The foundation of the COP21 Paris Agreement are the INDCs and countries must be supported in the implementation of their INDCs. We also welcome the renewed commitment to climate finance and call on the various finance, technology and capacity building mechanisms to support countries implement all aspects of their INDCs. The increased ambition of the Paris Agreement also underscores the need to speed up efforts to deploy carbon capture and storage.

OECD export credits

Also this year the OECD agreed new rules on official support for coal-fired power plants, including restrictions on official export credits for the least efficient coal-fired power plants. The WCA welcomed the OECD's recognition for the need to continue to support the most efficient ultra-supercritical plants. However, we are concerned that restrictions on support for larger supercritical plants might risk driving countries toward lower cost but higher emission coal plants.

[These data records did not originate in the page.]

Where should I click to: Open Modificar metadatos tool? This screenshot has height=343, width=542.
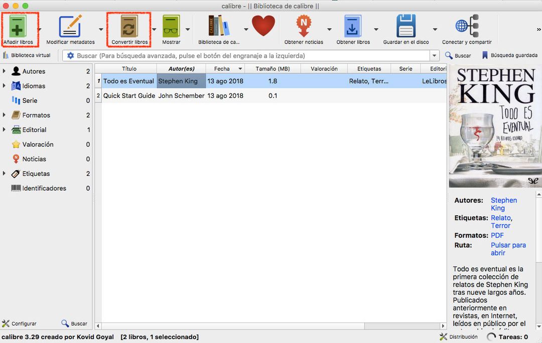tap(70, 26)
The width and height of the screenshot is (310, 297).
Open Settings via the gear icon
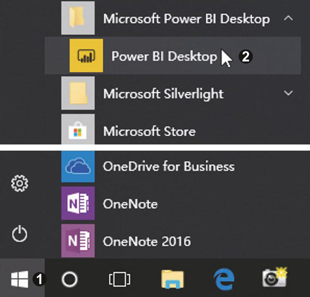[20, 183]

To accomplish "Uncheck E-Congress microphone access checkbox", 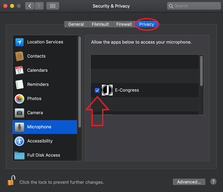I will tap(97, 90).
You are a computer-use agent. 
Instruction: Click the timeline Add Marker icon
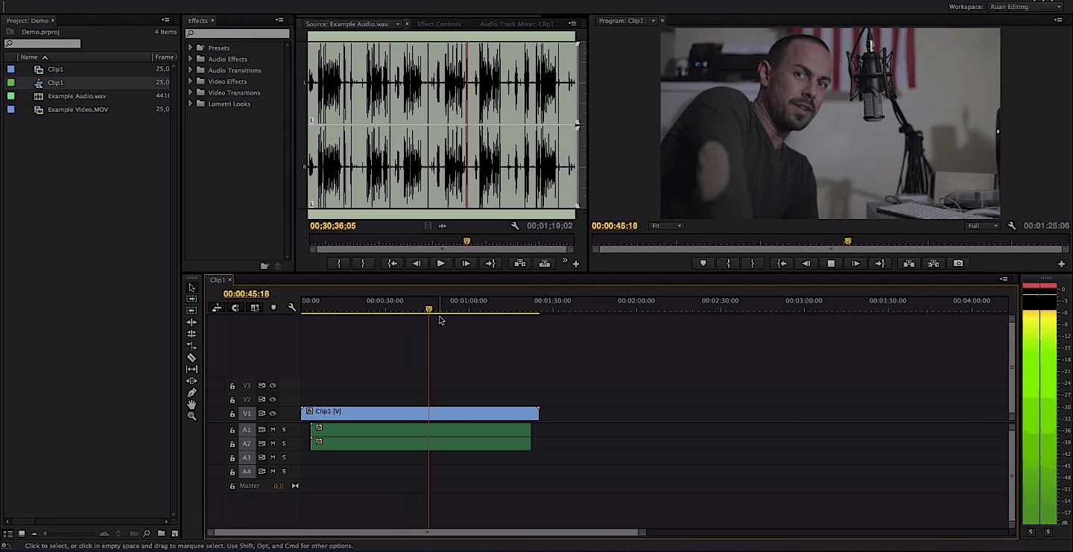click(x=273, y=308)
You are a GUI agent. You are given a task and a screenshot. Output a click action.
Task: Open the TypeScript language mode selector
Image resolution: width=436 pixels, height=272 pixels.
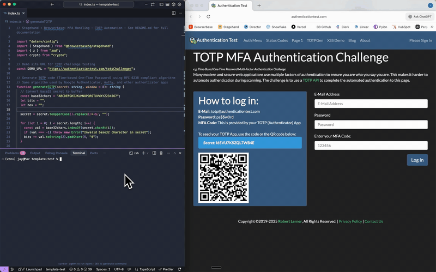(x=147, y=269)
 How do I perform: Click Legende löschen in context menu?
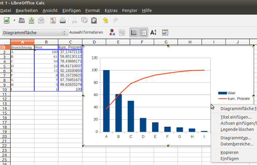tap(237, 129)
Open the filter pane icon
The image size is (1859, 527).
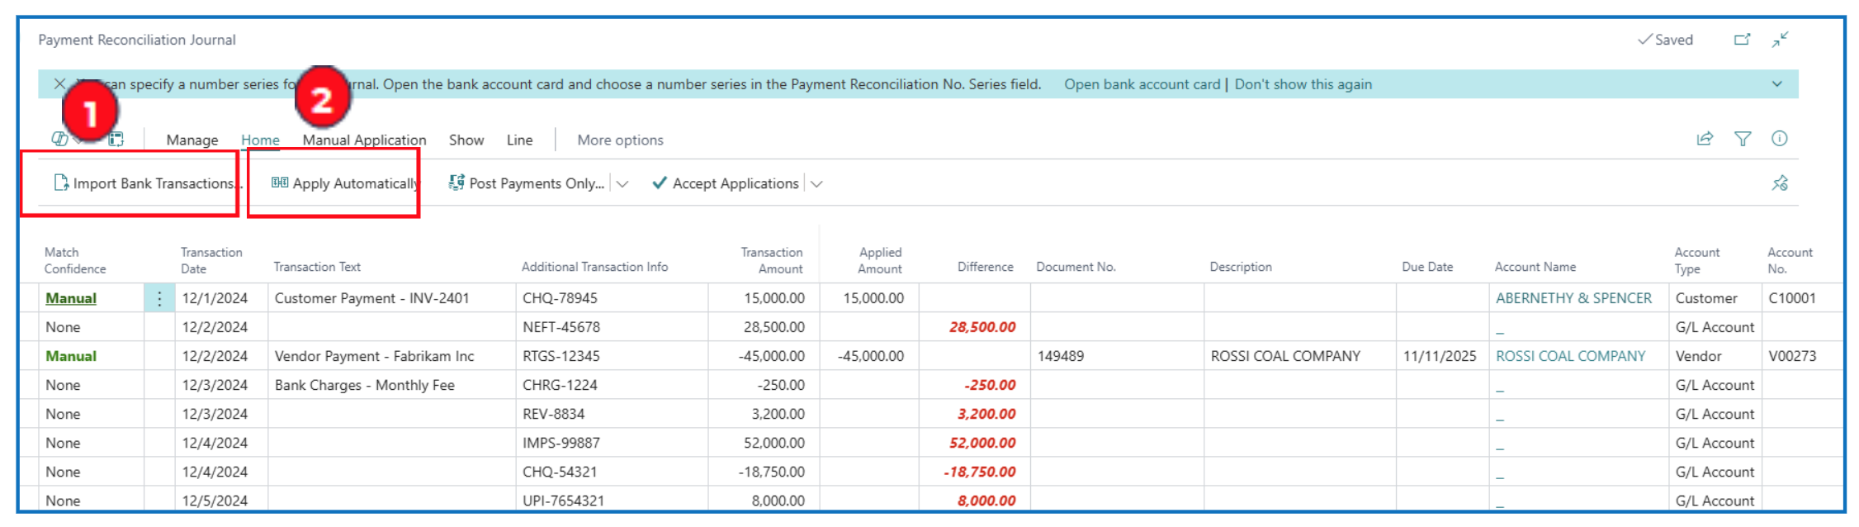pos(1743,139)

The decision by the OECD has parallels with the WCA's Platform for Accelerating Coal Efficiency (PACE) initiative. PACE’s vision is for the most efficient power plant technology possible to be deployed when coal plants are built. PACE’s objective is to raise the global average efficiency of coal-fired power plants and so minimise CO2 emissions, whilst maintaining legitimate economic development and poverty alleviation efforts.

Low emission coal technologies

As previously noted, cleaner coal technology received a high-level of recognition this year through the INDCs. The role of HELE technology was also recognised in several IEA publications. We were particularly encouraged by the "World Energy Outlook Special Report on Southeast Asia 2015". The report highlighted the opportunities that HELE technologies provide in driving a secure and sustainable energy mix.

The Global Status of CCS 2015 offered more positive news. According to the report, CCS technology is entering a landmark period: the 14th and 15th large-scale CCS projects became operational this year, with an additional seven projects expected over the next 18 months. 2016 is expected to be a particularly significant year for coal CCS projects with Kemper County Energy Facility and Petra Nova Carbon Capture Project entering the operational phase of development in the United States.

The year, however, was not without setbacks. In September, Drax withdrew involvement in the White Rose Project and a few weeks later the UK Government announced that it no longer planned to support the project. The UK government's decision is a blow not only to the CCS industry in the UK but also to global efforts to meet the 2-degree target. The Intergovernmental Panel on Climate Change (IPCC) has said that climate action will be 138% more expensive, if not impossible, without widespread deployment of carbon capture and storage technology. Not only is the UK missing an opportunity to play a leadership role in the development of CCS technology, it will also be missing out on the huge benefits of exporting CCS technology worldwide. Europe continues to lag behind North America in the deployment of low emission technologies.

What’s coming?

As ever, 2016 promises to be a busy year. Following COP21, international attention will turn towards building the foundations for implementing the agreement. China will begin its 13th Five Plan, while preparations will continue for India’s next economic plan. Elections will be held in the United States and Australia and may have a significant impact on the international energy and climate politics.